Friday, September 3, 2010

another recipe, or you could just sneak some zucchini onto your neighbor's porch...

We are now officially over Zucchini Madness Week at Camp Cactus. The crop has finally slowed way down, now producing only about one zuke the size of a 7 year old's tibia every few days.


A more sane and manageable number, even for a zucchini lover like myself. In all seriousness, there is just so much squash a person can take! So, here's one more recipe, in case you still have a squash surplus.

Zucchini Cake

1 cup white sugar
1 cup brown sugar, firmly packed
2 cups unbleached flour
2 tsp cinnamon
1 tsp baking soda
1/2 tsp salt
4 large eggs, beaten
1-1/2 cups safflower or vegetable oil (not olive oil)
3 cups grated zucchini
2 tsp vanilla extract
1 - 12 oz pkg chocolate chips
1 cup chopped nuts (optional)

Preheat oven to 350ºF


Coarsely grate zucchini.


Combine sugar, flour, cinnamon, baking soda and salt in a large bowl. Add eggs, oil, zucchini, vanilla and chocolate chips, and stir together with a wooden spoon until the mixture is thoroughly moist. Spray an angel food cake pan (or a 15" x 10" x 2" rectangular pan, or two 9" round pans) with non stick cooking spray and dust with flour.

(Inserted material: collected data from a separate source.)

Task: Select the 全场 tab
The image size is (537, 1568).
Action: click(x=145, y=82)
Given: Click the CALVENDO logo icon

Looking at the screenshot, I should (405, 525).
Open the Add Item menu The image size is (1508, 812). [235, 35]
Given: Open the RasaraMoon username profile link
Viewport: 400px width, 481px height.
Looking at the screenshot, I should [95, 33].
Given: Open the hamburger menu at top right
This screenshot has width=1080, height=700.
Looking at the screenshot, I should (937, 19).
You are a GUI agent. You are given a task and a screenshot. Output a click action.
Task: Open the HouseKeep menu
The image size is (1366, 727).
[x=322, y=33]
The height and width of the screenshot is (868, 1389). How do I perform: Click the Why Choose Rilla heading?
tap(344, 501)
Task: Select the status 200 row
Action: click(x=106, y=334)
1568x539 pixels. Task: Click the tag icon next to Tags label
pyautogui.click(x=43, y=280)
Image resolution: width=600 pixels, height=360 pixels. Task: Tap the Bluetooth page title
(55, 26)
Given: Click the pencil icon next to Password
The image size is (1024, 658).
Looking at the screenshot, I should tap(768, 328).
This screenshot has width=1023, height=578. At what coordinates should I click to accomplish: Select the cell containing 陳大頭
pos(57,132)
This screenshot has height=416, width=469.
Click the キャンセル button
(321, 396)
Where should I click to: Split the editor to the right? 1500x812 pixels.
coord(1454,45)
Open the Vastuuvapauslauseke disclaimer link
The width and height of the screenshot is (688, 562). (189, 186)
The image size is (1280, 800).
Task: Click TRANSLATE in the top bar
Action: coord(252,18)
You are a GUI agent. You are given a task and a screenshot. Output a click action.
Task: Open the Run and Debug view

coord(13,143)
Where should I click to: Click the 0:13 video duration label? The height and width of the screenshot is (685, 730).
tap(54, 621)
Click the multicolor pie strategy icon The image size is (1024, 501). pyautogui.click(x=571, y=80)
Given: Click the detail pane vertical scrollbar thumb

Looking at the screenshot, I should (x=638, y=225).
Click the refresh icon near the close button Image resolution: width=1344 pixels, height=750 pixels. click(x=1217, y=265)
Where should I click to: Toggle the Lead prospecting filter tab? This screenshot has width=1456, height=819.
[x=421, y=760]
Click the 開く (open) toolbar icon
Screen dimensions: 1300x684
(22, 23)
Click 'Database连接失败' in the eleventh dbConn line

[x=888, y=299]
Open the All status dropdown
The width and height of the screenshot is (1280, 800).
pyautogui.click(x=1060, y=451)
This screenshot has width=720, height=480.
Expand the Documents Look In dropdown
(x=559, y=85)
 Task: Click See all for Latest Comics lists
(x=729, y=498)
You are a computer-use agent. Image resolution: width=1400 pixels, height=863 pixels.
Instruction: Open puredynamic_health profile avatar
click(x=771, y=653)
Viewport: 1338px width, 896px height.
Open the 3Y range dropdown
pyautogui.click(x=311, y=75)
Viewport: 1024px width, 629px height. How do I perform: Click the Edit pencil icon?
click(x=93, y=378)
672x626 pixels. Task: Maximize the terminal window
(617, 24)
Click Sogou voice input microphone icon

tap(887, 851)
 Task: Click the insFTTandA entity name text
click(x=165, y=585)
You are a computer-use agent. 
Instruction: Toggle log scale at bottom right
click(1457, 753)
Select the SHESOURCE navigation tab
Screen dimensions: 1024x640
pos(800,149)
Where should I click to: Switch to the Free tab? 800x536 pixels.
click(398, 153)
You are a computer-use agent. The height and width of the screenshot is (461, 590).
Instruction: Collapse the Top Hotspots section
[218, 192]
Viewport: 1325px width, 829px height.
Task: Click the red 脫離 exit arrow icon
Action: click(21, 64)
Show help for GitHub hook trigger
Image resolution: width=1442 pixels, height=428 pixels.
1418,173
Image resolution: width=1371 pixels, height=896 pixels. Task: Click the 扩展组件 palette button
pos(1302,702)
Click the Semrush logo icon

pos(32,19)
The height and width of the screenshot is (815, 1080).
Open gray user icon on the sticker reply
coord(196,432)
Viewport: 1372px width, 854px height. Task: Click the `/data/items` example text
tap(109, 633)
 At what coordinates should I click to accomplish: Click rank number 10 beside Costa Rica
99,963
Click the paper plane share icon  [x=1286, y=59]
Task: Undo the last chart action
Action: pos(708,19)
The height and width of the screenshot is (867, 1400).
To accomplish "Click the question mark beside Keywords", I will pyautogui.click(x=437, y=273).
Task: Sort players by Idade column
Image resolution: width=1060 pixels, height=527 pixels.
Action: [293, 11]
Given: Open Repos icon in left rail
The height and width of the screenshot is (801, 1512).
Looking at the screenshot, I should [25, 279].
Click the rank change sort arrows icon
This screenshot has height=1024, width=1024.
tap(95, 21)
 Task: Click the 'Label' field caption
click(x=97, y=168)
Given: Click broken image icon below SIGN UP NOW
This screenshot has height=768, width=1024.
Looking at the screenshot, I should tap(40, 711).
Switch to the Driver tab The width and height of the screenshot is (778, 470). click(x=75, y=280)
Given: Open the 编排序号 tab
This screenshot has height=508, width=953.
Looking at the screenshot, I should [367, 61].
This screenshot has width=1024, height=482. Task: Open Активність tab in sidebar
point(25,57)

Dump the whole mess of batter into your cake pan(s) and bake until a toothpick inserted in the center comes out clean. (About 1+ hour for the angel food cake pan, or 45+ minutes for the rectangular pan, or about 30 minutes for the round pans.) Let cool on a wire rack for 10 minutes, then turn out of pans and finish cooling on the rack before frosting. (Recipe below)

Cream Cheese Frosting

1 - 8 oz. pkg. cream cheese
1/4 cup butter
2 tsp vanilla extract
1 - 1/2 cups powdered sugar

With an electric mixer (or a lot of elbow grease), cream together the butter, cream cheese and vanilla. Slowly add the sugar, mixing until creamy after each addition. Taste all along the way, adding more sugar if you like it very sweet, less if you like it more tangy. (I like tangy)
Frost the cake and lick the spatula!

I forgot a few steps in the photography process, so let's just jump to the finished slice, shall we?